In the 1990s, he turned his attention to building an international property business. He focused on buying properties with significant unrealized potential in key locations, improving them and managing and holding the assets for the long-term. He built a portfolio including hotels, retail and commercial properties in Europe, the US, Asia and South America.

=== International Property and Hotels ===
McKillen is well known for his long term ownership and restoration work of the Maybourne Hotel Group in London which includes Claridges, The Connaught and Berkeley Hotels. He has received worldwide recognition for his development of Chateau La Coste in Provence, France which includes Villa la Coste, a luxury hotel. The estate features art and architecture by Tadao Ando, Louise Bourgeois, Bob Dylan, Tracey Emin, Andre Fu, Frank Gehry, Richard Rogers, Jean Nouvel, Renzo Piano, Ai Weiwei and Franz West. In 2022 McKillen opened the Shinmonzn a Tadao Ando designed hotel in Gion, Kyoto.
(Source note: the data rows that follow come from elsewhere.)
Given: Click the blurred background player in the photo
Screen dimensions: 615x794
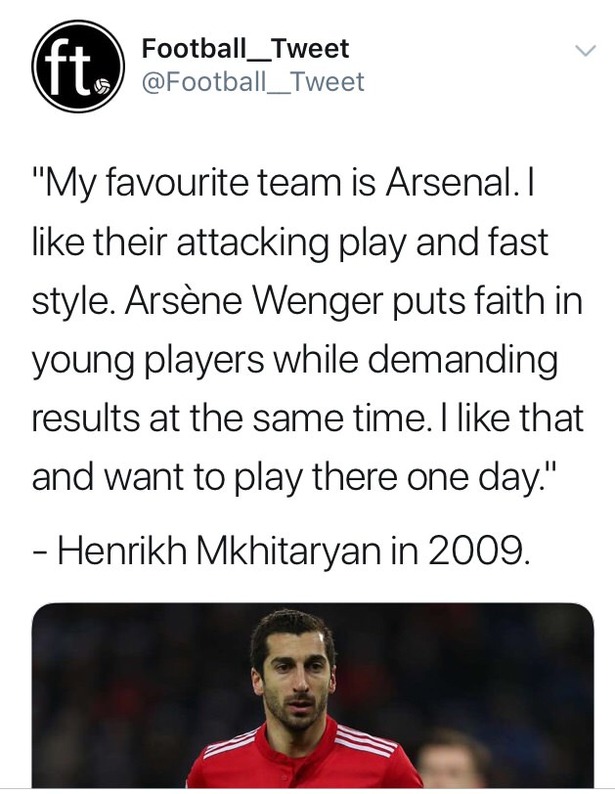Looking at the screenshot, I should pyautogui.click(x=450, y=760).
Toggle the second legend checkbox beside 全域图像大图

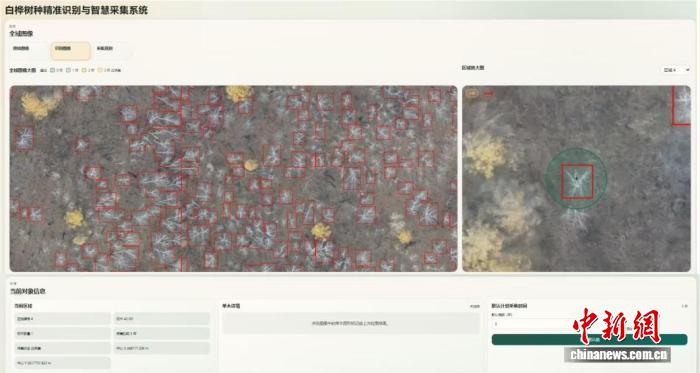click(68, 70)
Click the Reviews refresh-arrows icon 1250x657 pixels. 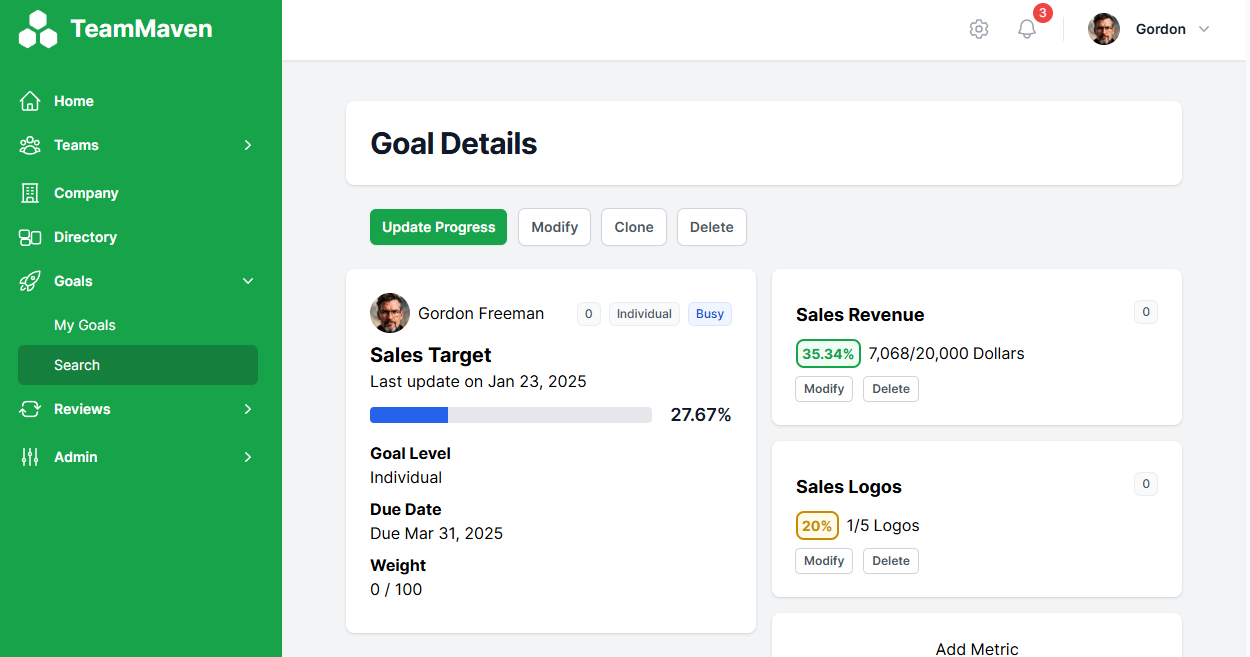tap(30, 409)
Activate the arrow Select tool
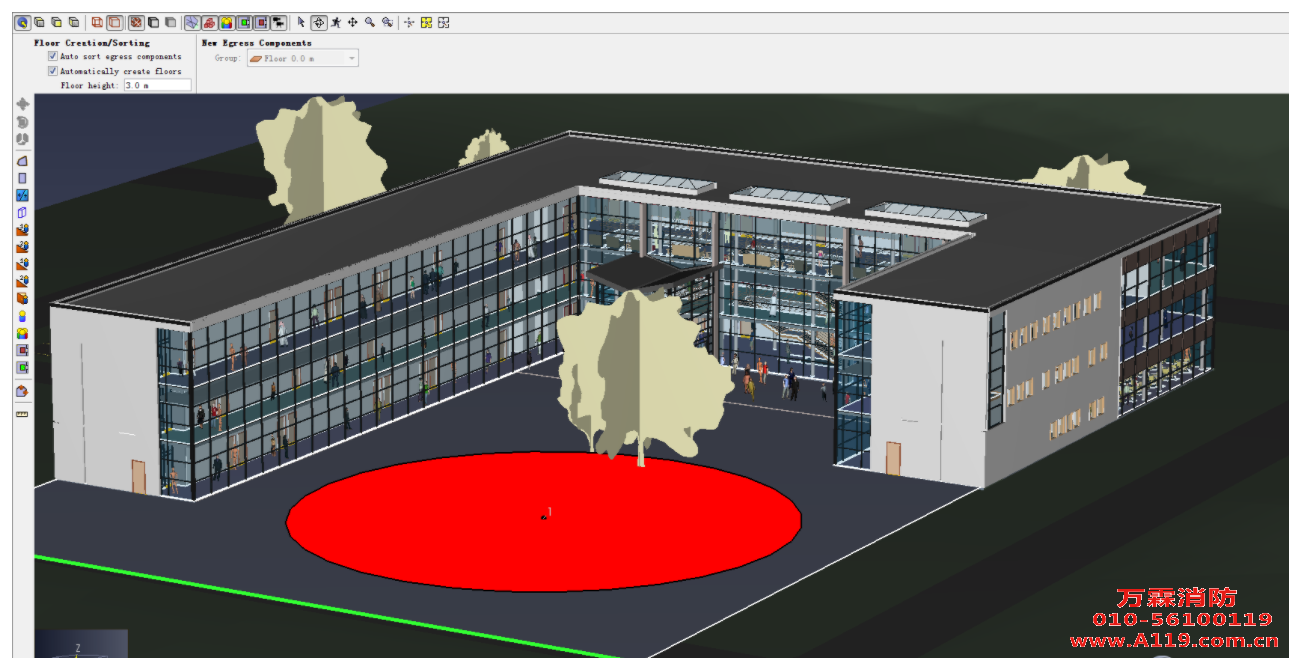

His portfolio includes other assets in Paris, the US, Argentina and Vietnam where he is developing a biotechnology campus that includes a university, research facilities and hospital.

=== Recognition ===
In November 2025 Paddy McKillen was awarded the Trophée de L’Alliance Award, for his visionary work in hospitality, architecture, and cultural enrichment. In 2020 McKillen was named an Officer of the Ordre des Arts et des Lettres by the French Ministry of Culture for his impact on global arts. In 2022 he received an honorary Doctor of Science degree from Ulster University for his achievements in hospitality and contributions to peace and reconciliation in Ireland. He serves as Honorary Consul of Vietnam in Ireland, reflecting his ongoing commitment to cultural diplomacy.